Back before all this ruckus began, I promised my darling Hannah that we would spend the day together taking headshots. I met Hannah in 2008 when she was just ten years old, a mere whisper of a girl. Through her intelligence, wit, and joyful personality, she quickly became one of my favorite human beings, and we worked together in two more plays before she transitioned, along with us, to the movies in 2010.
She was in both films on screen and behind the scenes, and proved herself to be the very definition of a dedicated worker. For The Hepburn Girls, she stayed with me for the bulk of filming. After we wrapped each day, and the rest of the cast and crew went home, she came home with me, helped me unload all the equipment, food and costumes, and then was right by my side til midnight or 1am reviewing the daily footage. We’d collapse, only to wake up at 7am to pack for the next shoot. She would help me load the food, camera equipment, and as I drove, we would review the daily itinerary, including costume plan, locations and lines.
When she applied for a job the next year, she listed me as a reference. The potential boss called me to ask about her work ethic. I explained her position on my film set and the boss asked me, “Would you do another film with Hannah?” I replied, “I wouldn’t do another film without Hannah.”
Now seventeen, and built like a willow reed with gorgeous flowing hair, and sparkling hazel eyes, she told me she is considering becoming a model, because, of course she should. And when she asked me to work with her on posing, and learning more about the relationship between subject and camera, and how she could improve, there was no hesitation on my part. I definitely ‘owe’ her.
We have had this day planned for almost three weeks, and nothing- manuscript, or even 23 degree weather, was going to stand in our way. It is such a testament to the kind of person she is, that she didn’t let a little thing like the cold get in-between her and her dreams. I admire that quality. It’s one I’m trying to emulate as well.
We started at 10am in the yard, and only came back in because her nose had turned red, and my fingers were too numb to push the button. In the afternoon we discussed each pose and angle and decided what looked best in photos. Our next session was late in the afternoon at my local courthouse, and just in the small amount of time between the two sessions, I could already see an improvement.
While the manuscript was pressing, I wouldn’t trade my day spent with her for anything. Today was a beautiful distraction, a way to let go and be creative and a way to help her create beautiful images that she can treasure. It truly is the least I can do. I am so proud of her, and the person she has become, and is becoming.
Post Script: Hannah asked me to remind the masses that any boys interested in the Divine Miss H have to make it through a three person interview process akin to “American Idol” made up of myself, Rachael and Tyler.

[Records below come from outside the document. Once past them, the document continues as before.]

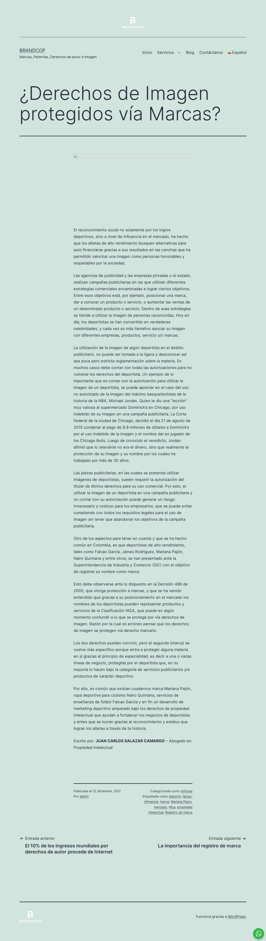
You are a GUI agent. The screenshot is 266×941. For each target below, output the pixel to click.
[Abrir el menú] (179, 53)
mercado (160, 807)
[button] (133, 760)
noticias (186, 791)
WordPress (237, 916)
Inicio (147, 52)
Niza (172, 807)
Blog (190, 52)
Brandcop (32, 50)
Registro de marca (178, 812)
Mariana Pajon (181, 802)
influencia (151, 802)
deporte (175, 796)
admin (84, 796)
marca (164, 802)
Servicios (165, 52)
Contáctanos (211, 52)
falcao (187, 796)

Full disclosure…we’re ALL the Simon Cowell. Good luck. 😉
Right at 35 days before my 35th birthday, Rachael and I found out that a book we wrote about our experience making our first film “No Lost Cause,” was being returned to us by the publisher after a year of waiting for it to be printed. Instead of wallowing in our collective misery, I committed to blogging every day while I searched for ways to overcome this perceived rejection and obstacle to our goal. I currently also have about three other projects brewing at the same time, and write about the progress of each of them. This is part of that series.